Molformer: Motif-based Transformer on 3D Heterogeneous Molecular Graphs

Procuring expressive molecular representations underpins AI-driven molecule design and scientific discovery. The research to date mainly focuses on atom-level homogeneous molecular graphs, ignoring the rich information in subgraphs or motifs. However, it has been widely accepted that substructures play a dominant role in the identification and determination of molecular properties. To address such issues, we formulate heterogeneous molecular graphs (HMGs), and introduce Molformer to exploit both molecular motifs and 3D geometry. Specifically, we extract functional groups as motifs for small molecules and resort to the reinforcement learning to adaptively select quaternary amino acids as motifs for proteins. Then HMGs are constructed with both atom-level and motif-level nodes. To better accommodate those HMGs, we introduce a variant of Transformer named Molformer, which adopts a heterogeneous self-attention layer to distinguish the interactions between multi-level nodes.
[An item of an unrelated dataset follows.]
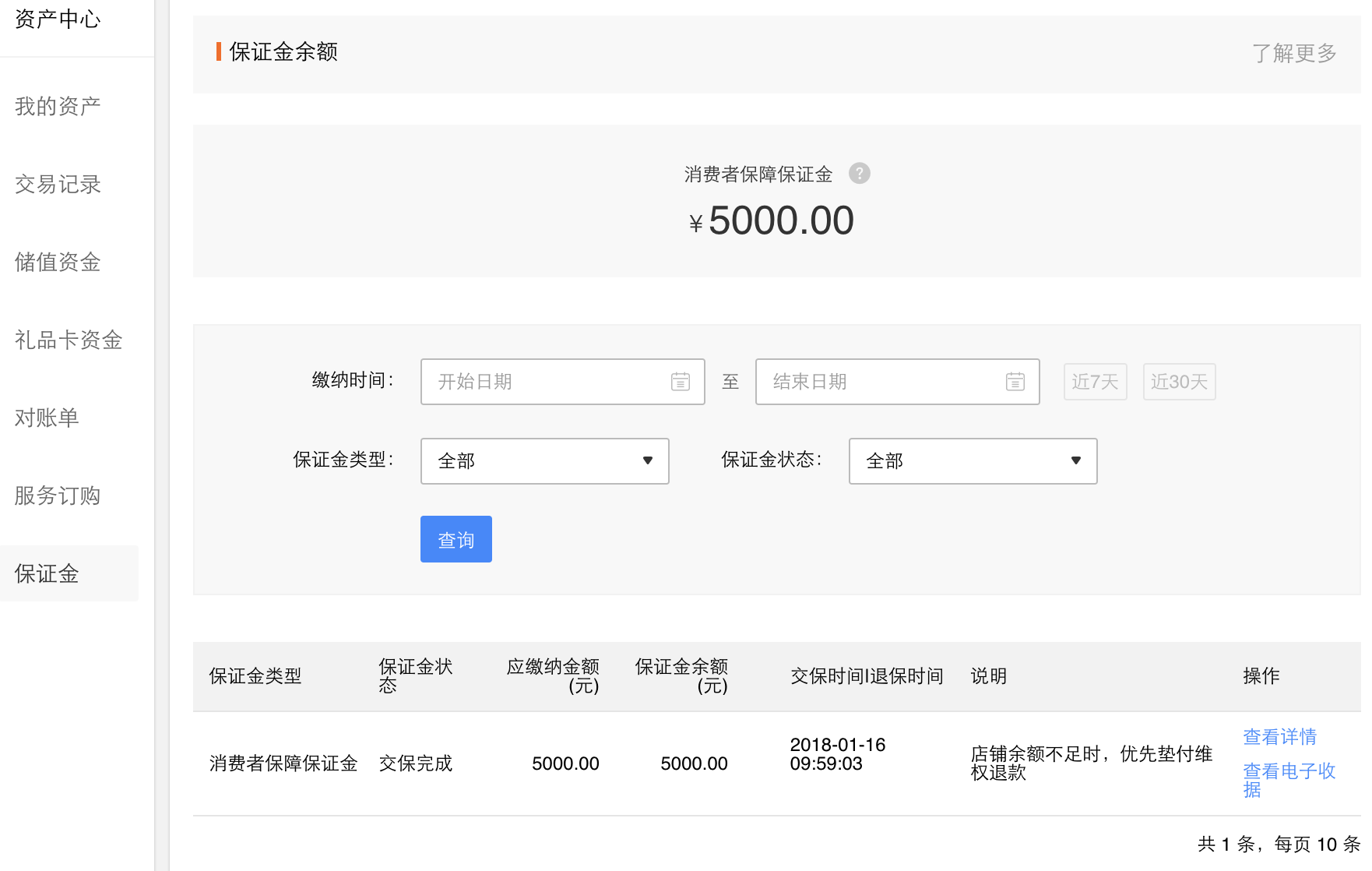Open 了解更多 link

click(x=1293, y=53)
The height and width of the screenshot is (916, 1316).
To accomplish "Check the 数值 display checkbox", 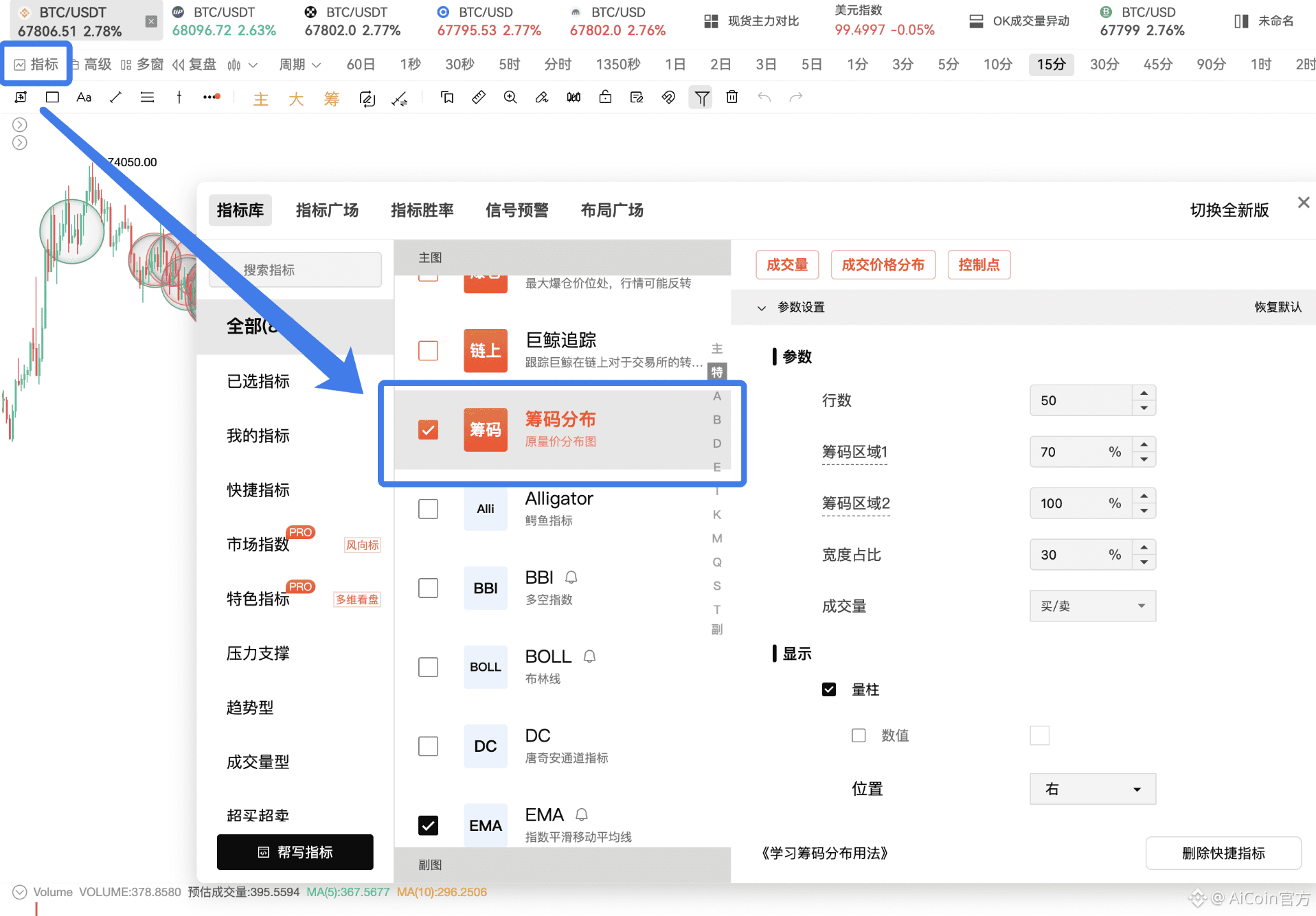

Besides, it is also coupled with a multi-scale mechanism to capture local fine-grained patterns with increasing contextual scales. An attentive farthest point sampling algorithm is also proposed to obtain the molecular representations. We validate Molformer across a few domains including quantum chemistry, physiology, and biophysics. Experiments show that Molformer outperforms state-of-the-art baselines. Our work provides a promising way to utilize informative motifs from the perspective of multi-level graph construction.